James is in high demand as a speaker, keynoting and contributing to major events like CES as well as private client events. He comments regularly in The New York Times and the Wall Street Journal and has contributed bylined columns for sites like Harvard Business Review, The Economist, and Forbes. He also appears frequently on news outlets like CNBC and NPR. He was recently featured in the critically acclaimed documentary Page One about the changes in the newsroom at The New York Times due to digital newsgathering and distribution. He is also a significant contributor to Stay Tuned, a new documentary on the future of TV produced by Julia Boorstin at CNBC.

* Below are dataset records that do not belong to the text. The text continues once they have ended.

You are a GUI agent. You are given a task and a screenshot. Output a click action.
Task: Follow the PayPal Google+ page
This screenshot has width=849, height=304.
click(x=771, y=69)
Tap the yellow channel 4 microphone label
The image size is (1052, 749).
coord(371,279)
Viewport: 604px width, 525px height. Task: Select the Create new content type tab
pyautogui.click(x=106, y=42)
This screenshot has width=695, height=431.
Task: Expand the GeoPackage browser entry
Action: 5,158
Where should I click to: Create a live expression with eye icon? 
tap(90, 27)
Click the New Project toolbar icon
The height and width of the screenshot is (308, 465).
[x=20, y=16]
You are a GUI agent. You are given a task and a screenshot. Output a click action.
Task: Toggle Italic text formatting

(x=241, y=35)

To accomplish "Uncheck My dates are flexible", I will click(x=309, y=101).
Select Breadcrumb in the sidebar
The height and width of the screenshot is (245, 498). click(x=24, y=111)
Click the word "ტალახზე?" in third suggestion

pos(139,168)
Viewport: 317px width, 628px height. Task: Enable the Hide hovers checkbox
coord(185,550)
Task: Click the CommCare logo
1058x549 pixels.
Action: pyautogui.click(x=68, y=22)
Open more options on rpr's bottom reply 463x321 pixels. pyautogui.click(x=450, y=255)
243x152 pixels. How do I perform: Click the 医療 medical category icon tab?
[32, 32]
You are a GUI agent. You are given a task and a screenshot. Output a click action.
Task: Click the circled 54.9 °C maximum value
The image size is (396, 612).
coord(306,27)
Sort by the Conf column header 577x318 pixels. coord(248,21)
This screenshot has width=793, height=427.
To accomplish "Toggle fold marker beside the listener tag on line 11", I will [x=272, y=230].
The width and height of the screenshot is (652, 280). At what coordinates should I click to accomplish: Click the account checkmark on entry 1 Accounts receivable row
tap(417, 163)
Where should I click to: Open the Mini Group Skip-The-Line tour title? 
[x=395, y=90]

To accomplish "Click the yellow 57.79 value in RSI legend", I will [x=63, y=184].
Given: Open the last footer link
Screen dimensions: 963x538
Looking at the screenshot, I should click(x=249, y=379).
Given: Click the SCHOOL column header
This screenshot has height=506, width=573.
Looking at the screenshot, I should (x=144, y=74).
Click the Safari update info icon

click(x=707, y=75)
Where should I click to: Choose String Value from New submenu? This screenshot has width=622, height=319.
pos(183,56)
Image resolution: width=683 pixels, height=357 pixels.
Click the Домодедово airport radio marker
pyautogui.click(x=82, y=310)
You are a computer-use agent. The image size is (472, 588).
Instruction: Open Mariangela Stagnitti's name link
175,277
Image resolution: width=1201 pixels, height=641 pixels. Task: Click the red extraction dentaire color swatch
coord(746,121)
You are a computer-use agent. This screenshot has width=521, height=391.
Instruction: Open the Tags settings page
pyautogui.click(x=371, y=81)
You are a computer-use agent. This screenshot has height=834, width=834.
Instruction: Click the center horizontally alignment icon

In the fourteen years since he first joined Forrester Research as an online retail analyst, James has opened Forrester's coverage of the automotive and travel industries as well as run the Consumer Technographics research arm of the company -- the largest and longest-running survey effort in the world focused on consumer use of and interaction with technology. His analysis of millions of survey responses is what led him to conclude that digital was preparing consumers for something completely different.
James came to Forrester from a happy life in academia. He was a graduate fellow at Syracuse University's acclaimed S.I. Newhouse School of Public Communications where he earned his Ph.D. He also taught at Boston University.
James lives in Needham, Massachusetts with his wife and the four youngest of their six disruptors.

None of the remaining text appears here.